• [Dataset]
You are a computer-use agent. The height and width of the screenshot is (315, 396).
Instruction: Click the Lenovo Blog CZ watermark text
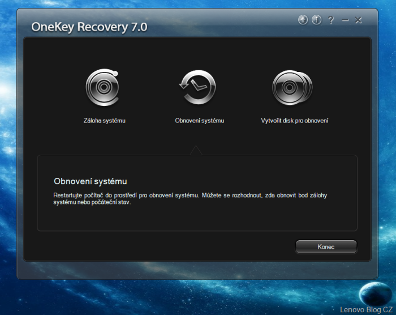click(366, 309)
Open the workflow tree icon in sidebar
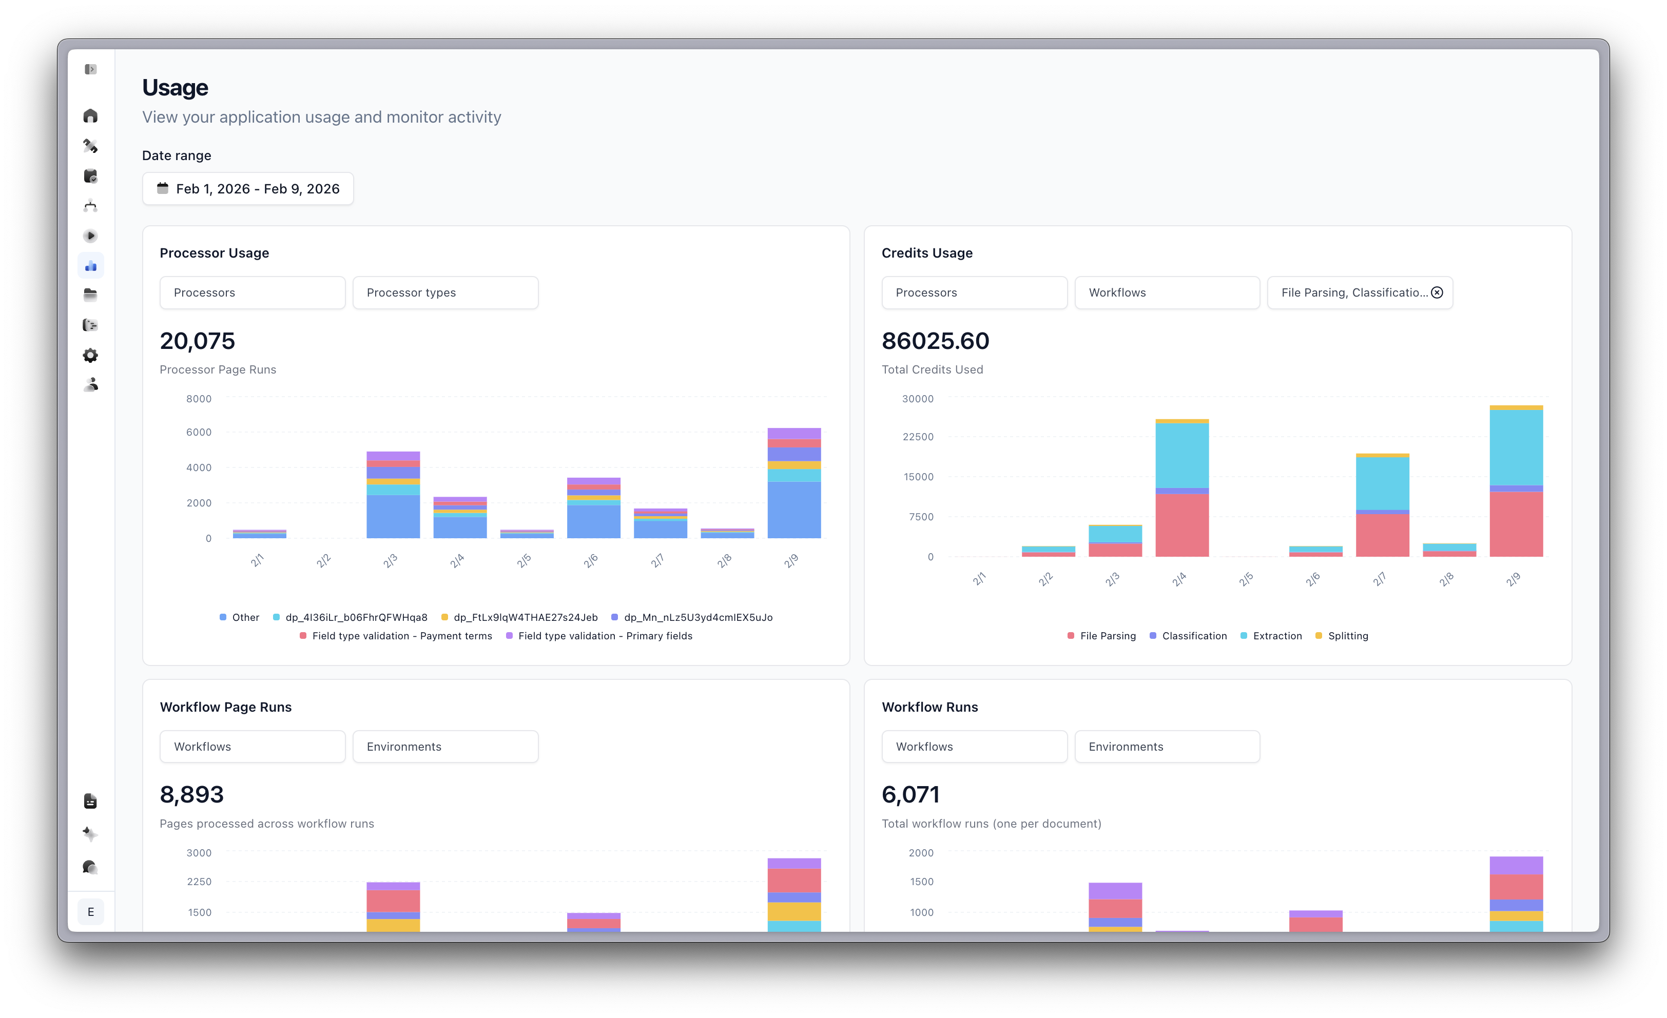 coord(91,206)
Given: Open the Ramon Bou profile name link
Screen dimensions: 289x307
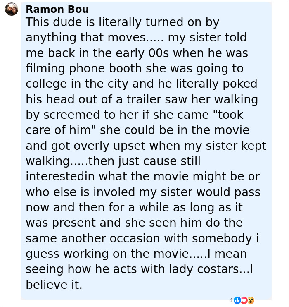Looking at the screenshot, I should (x=57, y=9).
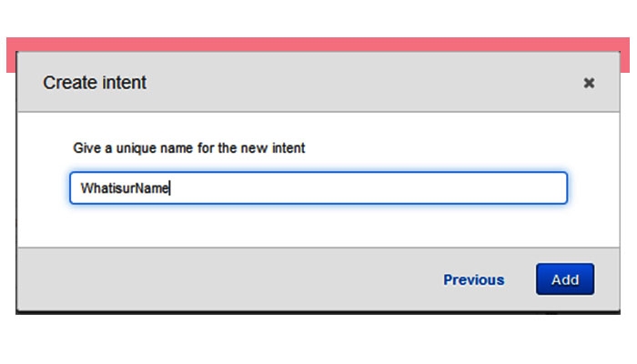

• [Problem details] Without including any picture, reproduce all of the material exactly.

• [Exercise output]
You are a computer-use agent. The height and width of the screenshot is (315, 396).
Instruction: Click the Lenovo Blog CZ watermark text
click(366, 309)
Open the workflow tree icon in sidebar
 coord(91,206)
Given: Open the Ramon Bou profile name link
Screen dimensions: 289x307
Looking at the screenshot, I should (x=57, y=9).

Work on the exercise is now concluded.